[[ SOURCE TEXT, beginning ]]

- Born: 1916 Bengal Presidency, India
- Died: 31 May 2007
- Occupations: Phytochemist Organic chemist
- Known for: Medicinal chemistry
- Awards: Padma Bhushan

= Ram Narayan Chakravarti =

Indian phytochemist

Ram Narayan Chakravarti (1916–2007) was an Indian phytochemist, scientist and the Director of the erstwhile Indian Institute of Experimental Medicine (present-day Indian Institute of Chemical Biology), known for his contributions to the science of medicinal chemistry. Born in 1916, he secured a DSc from Kolkata University and worked as a Professor and the deputy director of the Calcutta School of Tropical Medicine before becoming the director of the Indian Institute of Experimental Medicine. His researches were reported to have assisted studies of medicinal plants and have been documented by way of several articles published by him. He was a fellow of the Royal Society of Chemistry and an elected fellow of the Indian National Science Academy. The Government of India awarded him the third highest civilian honour of the Padma Bhushan, in 1972, for his contributions to science. He died on 31 May 2007, at the age of 91. The Post Graduate Institute of Medical Education and Research (PGIMER) has instituted an annual oration, Professor R.N. Chakravarti Memorial Oration Lecture, in honour of Chakravarti.

[[ SOURCE TEXT, end ]]
[[ DATA SUPPLIED, beginning ]]

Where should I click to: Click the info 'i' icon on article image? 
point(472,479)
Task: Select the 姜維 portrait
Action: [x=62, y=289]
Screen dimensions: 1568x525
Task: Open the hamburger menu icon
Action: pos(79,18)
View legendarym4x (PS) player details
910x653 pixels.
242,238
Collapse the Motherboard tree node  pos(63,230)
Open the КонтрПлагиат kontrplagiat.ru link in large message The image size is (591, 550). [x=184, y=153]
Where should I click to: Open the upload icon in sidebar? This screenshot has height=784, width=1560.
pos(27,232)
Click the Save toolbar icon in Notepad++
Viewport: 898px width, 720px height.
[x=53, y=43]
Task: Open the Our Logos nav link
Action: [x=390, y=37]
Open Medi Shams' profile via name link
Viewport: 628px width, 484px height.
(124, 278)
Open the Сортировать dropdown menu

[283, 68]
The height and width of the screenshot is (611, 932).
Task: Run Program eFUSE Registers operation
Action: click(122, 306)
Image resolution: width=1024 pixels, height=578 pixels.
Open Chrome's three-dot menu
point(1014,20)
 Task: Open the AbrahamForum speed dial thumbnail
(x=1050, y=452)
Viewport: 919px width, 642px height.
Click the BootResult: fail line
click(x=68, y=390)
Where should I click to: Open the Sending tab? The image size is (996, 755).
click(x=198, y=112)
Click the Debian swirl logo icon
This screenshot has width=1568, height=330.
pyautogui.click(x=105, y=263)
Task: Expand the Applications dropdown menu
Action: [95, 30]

[[ DATA SUPPLIED, end ]]

EXERCISE GOAL - According to the biography of Ram Narayan Chakravarti, in what year did the Government of India award him the Padma Bhushan?

TASK RESPONSE - 1972